> **TASK**
From the entries below, copy exactly the lines from the one that contains "The width and height of the screenshot is (435, 605)." through the one that contains "has height=753, width=1203.", both included, and only those.

> **PROVIDED ENTRIES**
........
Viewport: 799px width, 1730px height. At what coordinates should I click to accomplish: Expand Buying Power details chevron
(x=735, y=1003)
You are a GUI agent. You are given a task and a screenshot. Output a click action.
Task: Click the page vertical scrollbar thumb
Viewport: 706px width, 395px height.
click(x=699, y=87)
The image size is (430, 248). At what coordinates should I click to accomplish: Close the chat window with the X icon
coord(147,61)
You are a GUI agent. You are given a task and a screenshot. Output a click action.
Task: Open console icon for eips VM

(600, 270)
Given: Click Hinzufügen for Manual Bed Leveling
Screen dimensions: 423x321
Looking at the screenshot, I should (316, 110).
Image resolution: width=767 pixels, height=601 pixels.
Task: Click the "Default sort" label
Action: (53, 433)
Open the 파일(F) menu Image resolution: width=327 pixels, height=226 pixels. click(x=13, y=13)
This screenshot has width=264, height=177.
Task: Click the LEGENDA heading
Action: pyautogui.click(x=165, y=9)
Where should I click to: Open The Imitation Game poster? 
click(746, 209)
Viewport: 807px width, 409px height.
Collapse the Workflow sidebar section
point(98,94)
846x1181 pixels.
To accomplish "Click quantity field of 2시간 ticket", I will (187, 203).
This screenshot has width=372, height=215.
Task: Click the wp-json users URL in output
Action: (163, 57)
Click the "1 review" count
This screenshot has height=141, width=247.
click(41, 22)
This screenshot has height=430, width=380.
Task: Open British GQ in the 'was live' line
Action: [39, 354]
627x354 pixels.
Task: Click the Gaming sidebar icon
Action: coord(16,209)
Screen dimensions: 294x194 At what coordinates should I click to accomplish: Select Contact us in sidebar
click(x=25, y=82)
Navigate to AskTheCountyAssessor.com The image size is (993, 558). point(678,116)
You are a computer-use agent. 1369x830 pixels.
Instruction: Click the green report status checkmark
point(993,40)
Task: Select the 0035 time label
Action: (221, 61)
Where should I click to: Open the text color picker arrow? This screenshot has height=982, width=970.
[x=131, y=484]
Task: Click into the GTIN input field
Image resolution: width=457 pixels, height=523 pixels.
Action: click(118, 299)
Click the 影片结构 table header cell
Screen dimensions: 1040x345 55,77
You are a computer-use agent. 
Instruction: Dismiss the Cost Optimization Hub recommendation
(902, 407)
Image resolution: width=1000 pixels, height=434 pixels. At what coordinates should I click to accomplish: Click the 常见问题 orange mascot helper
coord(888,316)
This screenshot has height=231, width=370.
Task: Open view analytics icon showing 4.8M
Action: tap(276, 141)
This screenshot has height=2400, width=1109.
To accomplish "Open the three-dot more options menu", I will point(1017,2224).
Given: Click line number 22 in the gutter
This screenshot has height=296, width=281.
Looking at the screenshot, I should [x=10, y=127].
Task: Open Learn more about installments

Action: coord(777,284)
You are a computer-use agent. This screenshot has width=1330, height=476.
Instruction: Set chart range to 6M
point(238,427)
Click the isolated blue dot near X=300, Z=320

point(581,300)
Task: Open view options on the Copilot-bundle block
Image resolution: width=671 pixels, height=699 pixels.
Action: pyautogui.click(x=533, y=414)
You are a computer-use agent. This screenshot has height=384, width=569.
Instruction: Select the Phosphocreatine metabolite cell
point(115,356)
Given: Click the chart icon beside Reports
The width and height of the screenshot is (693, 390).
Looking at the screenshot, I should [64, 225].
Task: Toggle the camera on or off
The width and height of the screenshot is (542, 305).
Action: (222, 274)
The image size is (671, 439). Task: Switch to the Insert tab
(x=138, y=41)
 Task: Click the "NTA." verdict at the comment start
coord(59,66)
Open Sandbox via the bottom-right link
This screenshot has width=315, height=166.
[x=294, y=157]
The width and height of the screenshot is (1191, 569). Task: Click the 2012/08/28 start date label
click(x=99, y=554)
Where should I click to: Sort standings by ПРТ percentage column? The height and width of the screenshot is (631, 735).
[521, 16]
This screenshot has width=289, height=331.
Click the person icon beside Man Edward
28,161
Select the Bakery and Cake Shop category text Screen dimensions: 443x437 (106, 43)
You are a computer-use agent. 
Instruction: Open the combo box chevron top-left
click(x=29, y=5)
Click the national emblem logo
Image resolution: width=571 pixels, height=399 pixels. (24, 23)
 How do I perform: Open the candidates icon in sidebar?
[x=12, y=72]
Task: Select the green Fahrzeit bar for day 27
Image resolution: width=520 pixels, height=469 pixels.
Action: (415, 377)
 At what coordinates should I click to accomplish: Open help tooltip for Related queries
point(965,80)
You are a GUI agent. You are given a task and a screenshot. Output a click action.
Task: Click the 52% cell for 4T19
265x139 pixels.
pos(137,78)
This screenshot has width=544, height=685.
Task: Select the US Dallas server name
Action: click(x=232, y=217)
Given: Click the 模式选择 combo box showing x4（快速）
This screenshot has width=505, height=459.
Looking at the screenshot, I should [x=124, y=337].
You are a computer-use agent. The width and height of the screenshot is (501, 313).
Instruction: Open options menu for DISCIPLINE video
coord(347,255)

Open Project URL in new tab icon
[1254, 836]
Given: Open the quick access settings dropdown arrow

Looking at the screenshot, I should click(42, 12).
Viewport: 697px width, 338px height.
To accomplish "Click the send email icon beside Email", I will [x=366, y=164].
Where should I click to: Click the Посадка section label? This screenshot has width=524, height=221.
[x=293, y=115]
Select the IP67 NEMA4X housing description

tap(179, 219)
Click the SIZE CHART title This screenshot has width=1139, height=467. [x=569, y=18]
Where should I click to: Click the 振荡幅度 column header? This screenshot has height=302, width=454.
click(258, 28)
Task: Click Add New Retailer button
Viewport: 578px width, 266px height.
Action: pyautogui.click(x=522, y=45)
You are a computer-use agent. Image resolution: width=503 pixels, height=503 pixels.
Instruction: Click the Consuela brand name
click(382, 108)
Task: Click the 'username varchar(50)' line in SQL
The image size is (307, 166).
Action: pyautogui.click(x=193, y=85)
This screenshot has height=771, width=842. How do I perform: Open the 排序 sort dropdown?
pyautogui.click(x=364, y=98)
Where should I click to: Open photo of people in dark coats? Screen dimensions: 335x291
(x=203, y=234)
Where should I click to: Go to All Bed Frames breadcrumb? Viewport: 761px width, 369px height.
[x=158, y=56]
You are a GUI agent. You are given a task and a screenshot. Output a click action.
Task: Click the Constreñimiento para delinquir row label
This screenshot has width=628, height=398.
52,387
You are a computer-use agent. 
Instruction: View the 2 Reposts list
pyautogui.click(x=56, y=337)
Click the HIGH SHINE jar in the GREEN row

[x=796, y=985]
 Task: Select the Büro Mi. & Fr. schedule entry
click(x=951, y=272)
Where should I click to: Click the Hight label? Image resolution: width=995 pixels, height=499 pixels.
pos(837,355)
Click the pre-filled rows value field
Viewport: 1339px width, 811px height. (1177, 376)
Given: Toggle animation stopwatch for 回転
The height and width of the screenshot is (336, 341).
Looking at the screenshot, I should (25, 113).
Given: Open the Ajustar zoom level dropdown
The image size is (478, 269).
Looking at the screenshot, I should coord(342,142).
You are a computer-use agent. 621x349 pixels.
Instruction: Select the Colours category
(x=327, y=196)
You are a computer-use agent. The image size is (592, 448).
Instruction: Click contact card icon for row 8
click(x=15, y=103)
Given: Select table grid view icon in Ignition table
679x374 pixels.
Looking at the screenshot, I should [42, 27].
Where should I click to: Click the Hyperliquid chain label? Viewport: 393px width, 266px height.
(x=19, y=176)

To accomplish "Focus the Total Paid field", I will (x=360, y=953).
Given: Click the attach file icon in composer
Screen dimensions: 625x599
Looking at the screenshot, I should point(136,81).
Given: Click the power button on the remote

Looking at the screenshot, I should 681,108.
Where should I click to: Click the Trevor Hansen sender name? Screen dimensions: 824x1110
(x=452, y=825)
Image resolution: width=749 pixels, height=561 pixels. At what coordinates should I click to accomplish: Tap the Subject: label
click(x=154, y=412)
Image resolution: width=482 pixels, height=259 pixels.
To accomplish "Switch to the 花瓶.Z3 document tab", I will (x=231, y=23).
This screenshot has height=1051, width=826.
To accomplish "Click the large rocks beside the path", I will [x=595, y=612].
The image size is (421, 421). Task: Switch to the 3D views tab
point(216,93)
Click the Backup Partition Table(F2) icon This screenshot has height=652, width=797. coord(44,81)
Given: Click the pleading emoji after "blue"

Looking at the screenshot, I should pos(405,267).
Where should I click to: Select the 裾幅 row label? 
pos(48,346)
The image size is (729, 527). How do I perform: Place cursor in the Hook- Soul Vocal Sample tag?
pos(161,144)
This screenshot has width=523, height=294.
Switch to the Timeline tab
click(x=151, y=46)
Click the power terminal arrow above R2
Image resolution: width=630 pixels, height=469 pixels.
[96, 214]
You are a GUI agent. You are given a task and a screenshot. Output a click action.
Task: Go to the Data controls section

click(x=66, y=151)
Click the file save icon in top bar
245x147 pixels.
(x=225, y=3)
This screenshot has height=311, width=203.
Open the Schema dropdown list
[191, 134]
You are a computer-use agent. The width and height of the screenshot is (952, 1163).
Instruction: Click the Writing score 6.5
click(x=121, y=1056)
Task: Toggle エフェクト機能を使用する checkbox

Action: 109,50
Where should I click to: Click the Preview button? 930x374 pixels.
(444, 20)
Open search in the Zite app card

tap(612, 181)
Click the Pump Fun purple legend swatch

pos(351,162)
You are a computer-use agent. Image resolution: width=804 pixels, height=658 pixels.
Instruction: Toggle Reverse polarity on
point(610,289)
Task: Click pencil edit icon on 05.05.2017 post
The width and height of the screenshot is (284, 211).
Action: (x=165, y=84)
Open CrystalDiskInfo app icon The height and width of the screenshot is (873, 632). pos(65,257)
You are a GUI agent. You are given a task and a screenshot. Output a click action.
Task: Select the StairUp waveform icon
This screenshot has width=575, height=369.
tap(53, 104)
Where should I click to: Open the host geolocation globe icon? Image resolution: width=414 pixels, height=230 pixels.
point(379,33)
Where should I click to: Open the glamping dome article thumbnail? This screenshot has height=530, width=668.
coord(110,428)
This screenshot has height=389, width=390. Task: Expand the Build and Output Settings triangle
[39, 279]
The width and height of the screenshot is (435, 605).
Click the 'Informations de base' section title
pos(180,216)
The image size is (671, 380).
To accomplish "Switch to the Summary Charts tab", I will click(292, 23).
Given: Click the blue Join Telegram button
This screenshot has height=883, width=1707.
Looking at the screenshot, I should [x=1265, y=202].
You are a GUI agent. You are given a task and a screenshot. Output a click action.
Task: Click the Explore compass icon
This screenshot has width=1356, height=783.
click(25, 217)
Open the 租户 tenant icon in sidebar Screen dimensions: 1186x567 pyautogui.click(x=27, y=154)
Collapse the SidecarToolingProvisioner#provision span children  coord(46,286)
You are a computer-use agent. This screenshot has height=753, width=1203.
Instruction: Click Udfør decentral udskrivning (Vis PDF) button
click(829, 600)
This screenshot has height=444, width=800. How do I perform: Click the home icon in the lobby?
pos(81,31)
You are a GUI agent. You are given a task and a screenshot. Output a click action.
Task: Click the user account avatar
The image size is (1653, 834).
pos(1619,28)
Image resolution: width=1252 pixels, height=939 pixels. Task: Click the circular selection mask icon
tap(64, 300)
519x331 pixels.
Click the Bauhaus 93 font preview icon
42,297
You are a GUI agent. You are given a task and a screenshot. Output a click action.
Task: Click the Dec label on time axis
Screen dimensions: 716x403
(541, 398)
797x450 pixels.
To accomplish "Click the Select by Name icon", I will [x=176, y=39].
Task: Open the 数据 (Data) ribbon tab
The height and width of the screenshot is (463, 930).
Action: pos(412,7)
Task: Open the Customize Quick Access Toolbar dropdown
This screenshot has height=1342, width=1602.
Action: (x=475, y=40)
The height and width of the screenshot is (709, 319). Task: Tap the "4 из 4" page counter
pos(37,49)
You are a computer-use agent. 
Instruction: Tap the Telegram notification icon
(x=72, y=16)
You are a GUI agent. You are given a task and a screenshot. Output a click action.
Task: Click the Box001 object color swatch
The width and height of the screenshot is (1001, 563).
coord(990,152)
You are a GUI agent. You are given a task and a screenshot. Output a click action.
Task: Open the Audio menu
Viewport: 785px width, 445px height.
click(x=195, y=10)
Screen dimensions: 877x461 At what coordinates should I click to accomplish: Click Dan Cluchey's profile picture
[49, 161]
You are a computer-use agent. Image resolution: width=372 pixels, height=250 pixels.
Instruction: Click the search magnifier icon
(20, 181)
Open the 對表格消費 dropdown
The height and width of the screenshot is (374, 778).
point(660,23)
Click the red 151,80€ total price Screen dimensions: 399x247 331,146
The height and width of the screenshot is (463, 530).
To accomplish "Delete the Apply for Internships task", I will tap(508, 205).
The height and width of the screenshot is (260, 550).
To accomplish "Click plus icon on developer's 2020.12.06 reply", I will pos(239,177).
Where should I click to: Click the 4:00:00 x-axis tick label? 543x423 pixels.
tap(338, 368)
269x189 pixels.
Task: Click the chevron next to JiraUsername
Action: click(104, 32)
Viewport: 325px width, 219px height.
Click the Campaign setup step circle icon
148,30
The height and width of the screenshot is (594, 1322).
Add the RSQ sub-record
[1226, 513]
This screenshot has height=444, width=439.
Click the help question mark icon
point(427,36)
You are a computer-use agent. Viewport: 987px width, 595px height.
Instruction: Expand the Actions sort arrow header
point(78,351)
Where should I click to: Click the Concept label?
........
> **EXERCISE RESULT**
The width and height of the screenshot is (435, 605).
Click the 'Informations de base' section title
pos(180,216)
The image size is (671, 380).
To accomplish "Switch to the Summary Charts tab", I will click(292, 23).
Given: Click the blue Join Telegram button
This screenshot has height=883, width=1707.
Looking at the screenshot, I should [x=1265, y=202].
You are a GUI agent. You are given a task and a screenshot. Output a click action.
Task: Click the Explore compass icon
This screenshot has width=1356, height=783.
click(25, 217)
Open the 租户 tenant icon in sidebar Screen dimensions: 1186x567 pyautogui.click(x=27, y=154)
Collapse the SidecarToolingProvisioner#provision span children  coord(46,286)
You are a computer-use agent. This screenshot has height=753, width=1203.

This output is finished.